··· DATA SECTION

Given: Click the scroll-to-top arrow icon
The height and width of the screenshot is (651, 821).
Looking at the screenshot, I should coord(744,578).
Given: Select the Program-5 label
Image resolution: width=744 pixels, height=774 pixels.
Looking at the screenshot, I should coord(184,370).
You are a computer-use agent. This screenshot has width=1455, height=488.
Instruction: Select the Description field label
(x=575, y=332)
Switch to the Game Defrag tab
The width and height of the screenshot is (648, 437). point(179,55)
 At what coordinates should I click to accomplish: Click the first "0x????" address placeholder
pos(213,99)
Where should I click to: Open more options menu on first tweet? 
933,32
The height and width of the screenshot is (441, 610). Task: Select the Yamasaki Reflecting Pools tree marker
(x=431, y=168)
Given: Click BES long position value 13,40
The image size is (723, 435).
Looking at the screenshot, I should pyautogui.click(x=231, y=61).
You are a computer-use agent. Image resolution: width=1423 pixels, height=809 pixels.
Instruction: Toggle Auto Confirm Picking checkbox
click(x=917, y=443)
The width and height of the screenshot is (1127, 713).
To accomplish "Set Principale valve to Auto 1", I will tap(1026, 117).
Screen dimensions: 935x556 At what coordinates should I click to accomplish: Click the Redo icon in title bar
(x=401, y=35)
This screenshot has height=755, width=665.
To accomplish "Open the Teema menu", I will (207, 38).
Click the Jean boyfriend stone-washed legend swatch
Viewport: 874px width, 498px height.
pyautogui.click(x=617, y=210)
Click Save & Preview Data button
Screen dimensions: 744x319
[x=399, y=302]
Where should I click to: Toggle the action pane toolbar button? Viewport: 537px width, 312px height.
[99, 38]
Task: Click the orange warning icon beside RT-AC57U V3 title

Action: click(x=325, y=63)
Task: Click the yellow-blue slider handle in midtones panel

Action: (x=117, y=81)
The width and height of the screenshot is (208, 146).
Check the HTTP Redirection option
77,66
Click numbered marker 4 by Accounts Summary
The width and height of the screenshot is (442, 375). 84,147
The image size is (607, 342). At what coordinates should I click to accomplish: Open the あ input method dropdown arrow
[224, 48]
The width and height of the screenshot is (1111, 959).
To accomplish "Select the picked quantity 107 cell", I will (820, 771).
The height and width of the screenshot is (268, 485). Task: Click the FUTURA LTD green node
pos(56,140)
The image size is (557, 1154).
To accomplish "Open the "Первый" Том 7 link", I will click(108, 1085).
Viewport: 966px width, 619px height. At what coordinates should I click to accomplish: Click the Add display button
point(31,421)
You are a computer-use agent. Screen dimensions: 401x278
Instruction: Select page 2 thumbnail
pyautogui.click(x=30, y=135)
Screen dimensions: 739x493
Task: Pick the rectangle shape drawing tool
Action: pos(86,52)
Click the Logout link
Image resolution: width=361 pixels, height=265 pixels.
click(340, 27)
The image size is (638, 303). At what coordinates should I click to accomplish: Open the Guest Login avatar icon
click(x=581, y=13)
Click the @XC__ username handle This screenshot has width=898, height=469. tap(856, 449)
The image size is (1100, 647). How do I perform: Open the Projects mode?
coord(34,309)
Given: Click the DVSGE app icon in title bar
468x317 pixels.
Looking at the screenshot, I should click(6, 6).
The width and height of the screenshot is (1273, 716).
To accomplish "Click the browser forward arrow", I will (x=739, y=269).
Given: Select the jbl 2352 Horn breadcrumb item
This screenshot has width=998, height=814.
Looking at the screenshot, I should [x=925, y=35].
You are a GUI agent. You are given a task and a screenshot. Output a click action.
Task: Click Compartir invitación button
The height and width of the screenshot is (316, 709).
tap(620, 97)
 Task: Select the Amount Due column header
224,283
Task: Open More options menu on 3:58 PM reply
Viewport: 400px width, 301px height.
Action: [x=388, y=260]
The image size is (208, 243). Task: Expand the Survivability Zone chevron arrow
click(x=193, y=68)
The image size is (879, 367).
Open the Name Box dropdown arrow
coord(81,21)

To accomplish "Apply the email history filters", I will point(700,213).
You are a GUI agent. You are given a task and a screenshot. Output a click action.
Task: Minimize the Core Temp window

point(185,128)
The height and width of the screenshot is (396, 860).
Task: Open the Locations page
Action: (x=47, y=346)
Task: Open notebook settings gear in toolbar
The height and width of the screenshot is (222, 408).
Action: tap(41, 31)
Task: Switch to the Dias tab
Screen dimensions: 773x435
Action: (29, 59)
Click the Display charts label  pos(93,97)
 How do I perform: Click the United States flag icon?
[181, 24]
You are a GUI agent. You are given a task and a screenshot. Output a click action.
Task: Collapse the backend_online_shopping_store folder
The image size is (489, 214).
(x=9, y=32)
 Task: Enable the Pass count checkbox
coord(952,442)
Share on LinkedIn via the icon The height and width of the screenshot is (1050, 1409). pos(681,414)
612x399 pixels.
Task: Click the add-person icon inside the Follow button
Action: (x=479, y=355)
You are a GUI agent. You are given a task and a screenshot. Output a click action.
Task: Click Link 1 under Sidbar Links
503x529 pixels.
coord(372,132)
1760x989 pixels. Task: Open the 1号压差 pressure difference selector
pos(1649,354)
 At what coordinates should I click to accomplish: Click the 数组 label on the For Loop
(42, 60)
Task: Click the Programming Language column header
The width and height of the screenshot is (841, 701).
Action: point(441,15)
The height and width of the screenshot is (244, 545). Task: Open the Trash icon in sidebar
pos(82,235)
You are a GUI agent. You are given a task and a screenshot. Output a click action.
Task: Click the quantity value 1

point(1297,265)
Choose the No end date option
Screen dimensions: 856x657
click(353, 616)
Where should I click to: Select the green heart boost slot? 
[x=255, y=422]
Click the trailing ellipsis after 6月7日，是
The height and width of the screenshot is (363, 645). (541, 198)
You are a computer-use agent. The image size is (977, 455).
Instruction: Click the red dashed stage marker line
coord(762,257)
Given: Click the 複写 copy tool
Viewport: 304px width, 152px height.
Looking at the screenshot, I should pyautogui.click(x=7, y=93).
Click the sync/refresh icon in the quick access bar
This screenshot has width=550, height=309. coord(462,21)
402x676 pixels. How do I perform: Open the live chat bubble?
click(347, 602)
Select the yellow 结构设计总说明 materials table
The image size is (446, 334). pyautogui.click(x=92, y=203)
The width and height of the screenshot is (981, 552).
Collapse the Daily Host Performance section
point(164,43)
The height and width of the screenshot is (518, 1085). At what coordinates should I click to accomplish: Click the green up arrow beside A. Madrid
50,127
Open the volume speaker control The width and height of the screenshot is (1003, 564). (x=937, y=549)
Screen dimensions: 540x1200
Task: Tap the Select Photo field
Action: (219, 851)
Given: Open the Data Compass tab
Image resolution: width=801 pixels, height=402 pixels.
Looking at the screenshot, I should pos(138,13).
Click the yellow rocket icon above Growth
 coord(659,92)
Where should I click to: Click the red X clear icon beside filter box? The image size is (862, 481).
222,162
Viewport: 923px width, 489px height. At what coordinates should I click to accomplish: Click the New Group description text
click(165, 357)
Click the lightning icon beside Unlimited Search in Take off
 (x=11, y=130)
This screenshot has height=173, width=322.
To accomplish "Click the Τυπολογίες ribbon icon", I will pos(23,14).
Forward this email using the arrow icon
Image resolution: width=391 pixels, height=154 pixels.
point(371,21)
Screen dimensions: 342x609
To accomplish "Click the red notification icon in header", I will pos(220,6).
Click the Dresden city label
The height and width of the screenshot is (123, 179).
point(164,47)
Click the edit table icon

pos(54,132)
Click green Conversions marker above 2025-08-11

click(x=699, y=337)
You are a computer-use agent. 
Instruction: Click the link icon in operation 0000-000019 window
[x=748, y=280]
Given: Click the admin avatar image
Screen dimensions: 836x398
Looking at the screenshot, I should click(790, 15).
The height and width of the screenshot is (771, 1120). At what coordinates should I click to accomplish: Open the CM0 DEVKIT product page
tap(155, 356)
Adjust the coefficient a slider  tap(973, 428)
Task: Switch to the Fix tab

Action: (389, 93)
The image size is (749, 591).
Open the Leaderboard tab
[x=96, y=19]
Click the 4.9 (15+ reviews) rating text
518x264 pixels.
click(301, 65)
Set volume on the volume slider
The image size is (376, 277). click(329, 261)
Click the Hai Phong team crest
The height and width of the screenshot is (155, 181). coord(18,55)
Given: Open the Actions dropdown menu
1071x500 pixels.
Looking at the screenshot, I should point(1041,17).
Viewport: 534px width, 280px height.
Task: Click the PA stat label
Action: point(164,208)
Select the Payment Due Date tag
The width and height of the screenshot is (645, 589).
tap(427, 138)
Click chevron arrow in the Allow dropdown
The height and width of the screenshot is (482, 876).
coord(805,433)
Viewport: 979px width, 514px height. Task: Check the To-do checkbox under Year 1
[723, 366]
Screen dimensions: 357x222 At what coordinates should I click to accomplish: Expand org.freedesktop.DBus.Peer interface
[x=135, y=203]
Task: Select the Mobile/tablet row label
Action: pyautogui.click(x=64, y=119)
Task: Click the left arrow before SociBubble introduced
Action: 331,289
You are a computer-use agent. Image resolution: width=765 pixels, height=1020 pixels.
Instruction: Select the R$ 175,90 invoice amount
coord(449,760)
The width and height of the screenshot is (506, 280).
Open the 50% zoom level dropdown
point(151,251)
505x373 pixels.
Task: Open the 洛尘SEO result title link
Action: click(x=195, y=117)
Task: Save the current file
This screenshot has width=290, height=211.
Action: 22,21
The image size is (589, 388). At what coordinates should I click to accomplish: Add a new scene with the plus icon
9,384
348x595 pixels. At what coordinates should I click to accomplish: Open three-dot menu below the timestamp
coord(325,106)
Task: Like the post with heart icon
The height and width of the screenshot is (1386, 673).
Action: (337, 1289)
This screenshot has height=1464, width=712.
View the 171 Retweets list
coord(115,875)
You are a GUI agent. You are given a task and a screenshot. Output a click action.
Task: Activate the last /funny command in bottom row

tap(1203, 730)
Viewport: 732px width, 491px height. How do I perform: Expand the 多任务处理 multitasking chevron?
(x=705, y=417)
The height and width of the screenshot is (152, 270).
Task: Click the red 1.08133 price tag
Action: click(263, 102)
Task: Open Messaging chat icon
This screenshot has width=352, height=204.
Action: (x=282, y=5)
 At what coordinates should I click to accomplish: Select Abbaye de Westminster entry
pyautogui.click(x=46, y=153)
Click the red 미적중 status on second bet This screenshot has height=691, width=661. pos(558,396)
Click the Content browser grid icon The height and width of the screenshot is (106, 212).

······

» THE PROBLEM
Could you return exactly the lines above from the line with "Where should I click to: Toggle" to the line with "The width and height of the screenshot is (208, 146).", both included, and nothing else?

» TASK ANSWER
Where should I click to: Toggle the action pane toolbar button? Viewport: 537px width, 312px height.
[99, 38]
Task: Click the orange warning icon beside RT-AC57U V3 title

Action: click(x=325, y=63)
Task: Click the yellow-blue slider handle in midtones panel

Action: (x=117, y=81)
The width and height of the screenshot is (208, 146).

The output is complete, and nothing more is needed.